Getting into Arboreal’s Headspace
It’s easy to tune out the rest of the world when listening to Arboreal’s intricately arranged electronic tracks. The songs build up and then strip back down, enveloping listeners in muted jazz-samples and field recordings from nature and the producer’s indoor surroundings. He layers the sound of reeds rattling, raindrops falling, or leaves rustling over expansive keys and sparse back beats. His textured instrumentals make fitting backdrops for that long ride home – when your mind scans over the day’s events and memories float in and out of your awareness as the bus or train rumbles through the landscape.
The Oakland producer, born Aaron Robbins, took on the name Arboreal, or “of the trees,” as a metaphor for using music as a safe haven of sorts. The field recordings in his work, he explained, offer an opportunity for listeners to escape into their imaginations. “When there’s a real atmosphere recording of something outside that’s in the music or behind it, it really feels like you’re in a place,” Arboreal said. “[They’re] sounds that feel comforting — like you’re by yourself or you’re just kind of in your own head.”

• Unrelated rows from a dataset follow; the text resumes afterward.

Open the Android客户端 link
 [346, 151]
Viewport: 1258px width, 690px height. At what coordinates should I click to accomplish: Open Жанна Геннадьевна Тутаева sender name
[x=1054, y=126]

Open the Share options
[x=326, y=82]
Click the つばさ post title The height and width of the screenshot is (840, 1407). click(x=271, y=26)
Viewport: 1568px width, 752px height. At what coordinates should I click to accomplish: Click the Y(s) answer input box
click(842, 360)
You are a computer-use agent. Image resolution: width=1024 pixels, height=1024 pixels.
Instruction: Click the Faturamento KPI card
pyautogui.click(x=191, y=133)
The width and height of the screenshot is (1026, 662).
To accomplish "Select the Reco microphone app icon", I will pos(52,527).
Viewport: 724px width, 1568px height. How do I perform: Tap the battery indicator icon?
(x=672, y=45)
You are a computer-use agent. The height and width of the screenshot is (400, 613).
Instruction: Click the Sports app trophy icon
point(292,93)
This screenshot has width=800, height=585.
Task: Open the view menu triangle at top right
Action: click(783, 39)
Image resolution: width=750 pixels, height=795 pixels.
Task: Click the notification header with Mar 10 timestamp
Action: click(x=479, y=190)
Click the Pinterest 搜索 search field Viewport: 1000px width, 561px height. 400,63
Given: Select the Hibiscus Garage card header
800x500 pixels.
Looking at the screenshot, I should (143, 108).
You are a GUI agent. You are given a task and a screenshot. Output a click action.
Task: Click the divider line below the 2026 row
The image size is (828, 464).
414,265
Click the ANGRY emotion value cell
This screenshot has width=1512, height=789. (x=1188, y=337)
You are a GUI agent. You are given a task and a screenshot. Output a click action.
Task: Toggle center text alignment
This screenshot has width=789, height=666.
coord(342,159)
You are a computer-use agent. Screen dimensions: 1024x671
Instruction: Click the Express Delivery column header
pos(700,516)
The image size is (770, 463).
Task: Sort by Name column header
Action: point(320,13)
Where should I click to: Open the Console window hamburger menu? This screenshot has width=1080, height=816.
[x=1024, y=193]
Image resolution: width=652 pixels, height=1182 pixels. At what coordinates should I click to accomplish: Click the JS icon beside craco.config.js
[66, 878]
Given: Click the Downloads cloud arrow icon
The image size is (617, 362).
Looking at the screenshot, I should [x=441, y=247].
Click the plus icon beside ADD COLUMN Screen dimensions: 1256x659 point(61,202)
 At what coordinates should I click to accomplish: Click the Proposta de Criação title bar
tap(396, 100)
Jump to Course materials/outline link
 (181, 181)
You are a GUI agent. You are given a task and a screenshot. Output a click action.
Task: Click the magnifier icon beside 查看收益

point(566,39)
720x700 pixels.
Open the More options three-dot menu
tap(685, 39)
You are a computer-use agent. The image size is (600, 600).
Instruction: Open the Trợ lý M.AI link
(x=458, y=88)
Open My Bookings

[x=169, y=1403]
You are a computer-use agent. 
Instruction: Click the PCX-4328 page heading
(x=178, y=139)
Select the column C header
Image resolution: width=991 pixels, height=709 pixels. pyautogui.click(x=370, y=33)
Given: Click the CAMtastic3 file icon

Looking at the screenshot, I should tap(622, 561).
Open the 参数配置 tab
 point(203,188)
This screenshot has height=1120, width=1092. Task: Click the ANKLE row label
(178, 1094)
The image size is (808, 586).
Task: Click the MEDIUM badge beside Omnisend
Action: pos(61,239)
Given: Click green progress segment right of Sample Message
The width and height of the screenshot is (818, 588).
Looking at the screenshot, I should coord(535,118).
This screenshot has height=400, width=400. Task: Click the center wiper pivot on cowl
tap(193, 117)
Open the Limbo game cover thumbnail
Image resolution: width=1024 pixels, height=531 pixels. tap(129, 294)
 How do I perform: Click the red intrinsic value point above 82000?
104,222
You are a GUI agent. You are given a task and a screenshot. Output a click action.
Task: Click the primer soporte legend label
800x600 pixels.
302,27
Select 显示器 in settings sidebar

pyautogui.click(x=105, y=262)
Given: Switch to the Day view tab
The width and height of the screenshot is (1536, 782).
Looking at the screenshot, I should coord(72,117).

It’s no surprise then that Arboreal began developing his music during a particularly tumultuous period in his life. The eighteen-year-old Oakland native attended three different high schools and spent his junior year taking online courses. His parents got divorced around his sophomore year, he said, and he also went through a “super long, convoluted, and difficult” relationship during that time.
“High school was kind of a crazy time,” he said. “I just focused on music one hundred percent, every day after school. It got to the point where I wasn’t really doing any homework or anything for most of high school. It all sort of flew by.”
Sitting in his sparsely-decorated apartment in Oakland’s Cleveland Heights neighborhood, the Laney College freshman admitted that he’s pretty happy with the direction his life has taken since high school graduation. The electronic music collective Somewhere to Hide dropped his debut album, anymore/yet, last December, a project he had spent the past eighteen or so months producing. He’s been performing with Vallejo producer Sela Oner at the latter’s recurring beats showcase at Studio Grand, Very Clean, the next iteration of which is planned for February 13. And, he’s collaborating with Somewhere to Hide singer/producer Wool (Emily Chaves) on a split cassette tape that he said will come out within the next few months.
Arboreal said that pop and hip-hop’s evolution towards atmospheric beats inspired him to head in the same direction himself, with artists such as Main Attrakionz, a well-regarded Oakland rap duo, opting for washed-out, ambient production in their releases.
Much like the collages made from National Geographic cutouts that decorate his room, Arboreal’s tracks on anymore/yet juxtapose unrelated yet harmonious sounds. On the album’s first single, “to the forest,” a splinter of a vocal sample forms the song’s spine, over which he plies brittle snare snaps and subtle bass notes to create a verdant tonal milieu. While most of the tracks have a hazy and effervescent quality, the two-minute track “gas” takes an ominous turn with a menacing organ melody treading over forbidding undertones. The album oscillates between genres, mixing house, two-step, and hip-hop. And without many decipherable lyrics, listeners are free to interpret the instrumentals any way they like.
Arboreal didn’t set out to make a cohesive project. anymore/yet came about after a deal to produce an EP for an LA label fell through, he said. It wasn’t until he assembled the tracks alongside others he was working on that a cohesive theme emerged. The title of the album was rooted in a feeling of detachment, or as Arboreal put it, “Not being one hundred percent present. Always looking towards the future or just looking at the past, and not knowing where to go.” He was quick to admit it was an honest reflection of where he is in his life, both in terms of defining his own path as an adult, and refining his musical style.
“Creating music, I feel like it’s me putting my energy out there,” he said. “You can tell whatever tale you want.”